Morphogens orchestrate tissue patterning in a concentration-dependent fashion during vertebrate embryogenesis, yet little is known of how positional information provided by such signals is translated into discrete transcriptional outputs. Here we have identified and characterized cis-regulatory modules (CRMs) of genes operating downstream of graded Shh signaling and bifunctional Gli proteins in neural patterning. Unexpectedly, we find that Gli activators have a noninstructive role in long-range patterning and cooperate with SoxB1 proteins to facilitate a largely concentration-independent mode of gene activation. Instead, the opposing Gli-repressor gradient is interpreted at transcriptional levels, and, together with CRM-specific repressive input of homeodomain proteins, comprises a repressive network that translates graded Shh signaling into regional gene expression patterns. Moreover, local and long-range interpretation of Shh signaling differs with respect to CRM context sensitivity and Gli-activator dependence, and we propose that these differences provide insight into how morphogen function may have mechanistically evolved from an initially binary inductive event.

Activation of neural and pluripotent stem cell signatures correlates with increased malignancy in human glioma.

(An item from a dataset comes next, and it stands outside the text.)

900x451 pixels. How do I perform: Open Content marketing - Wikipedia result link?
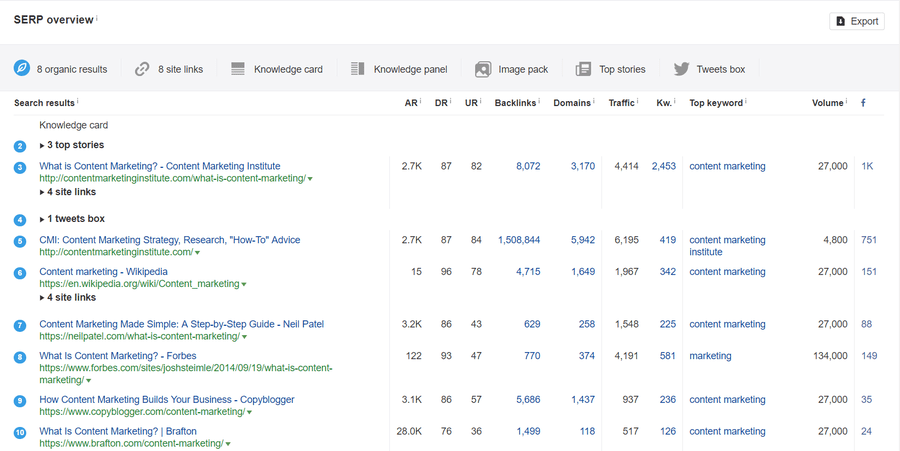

The presence of stem cell characteristics in glioma cells raises the possibility that mechanisms promoting the maintenance and self-renewal of tissue specific stem cells have a similar function in tumor cells. Here we characterized human gliomas of various malignancy grades for the expression of stem cell regulatory proteins. We show that cells in high grade glioma co-express an array of markers defining neural stem cells (NSCs) and that these proteins can fulfill similar functions in tumor cells as in NSCs. However, in contrast to NSCs glioma cells co-express neural proteins together with pluripotent stem cell markers, including the transcription factors Oct4, Sox2, Nanog and Klf4. In line with this finding, in high grade gliomas mesodermal- and endodermal-specific transcription factors were detected together with neural proteins, a combination of lineage markers not normally present in the central nervous system. Persistent presence of pluripotent stem cell traits could only be detected in solid tumors, and observations based on in vitro studies and xenograft transplantations in mice imply that this presence is dependent on the combined activity of intrinsic and extrinsic regulatory cues. Together these results demonstrate a general deregulated expression of neural and pluripotent stem cell traits in malignant human gliomas, and indicate that stem cell regulatory factors may provide significant targets for therapeutic strategies.

Vertebrate neurogenesis is counteracted by Sox1-3 activity.

The generation of neurons from stem cells involves the activity of proneural basic helix-loop-helix (bHLH) proteins, but the mechanism by which these proteins irreversibly commit stem cells to neuronal differentiation is not known. Here we report that expression of the transcription factors Sox1, Sox2 and Sox3 (Sox1-3) is a critical determinant of neurogenesis. Using chick in ovo electroporation, we found that Sox1-3 transcription factors keep neural cells undifferentiated by counteracting the activity of proneural proteins. Conversely, the capacity of proneural bHLH proteins to direct neuronal differentiation critically depends on their ability to suppress Sox1-3 expression in CNS progenitors. These data suggest that the generation of neurons from stem cells depends on the inhibition of Sox1-3 expression by proneural proteins.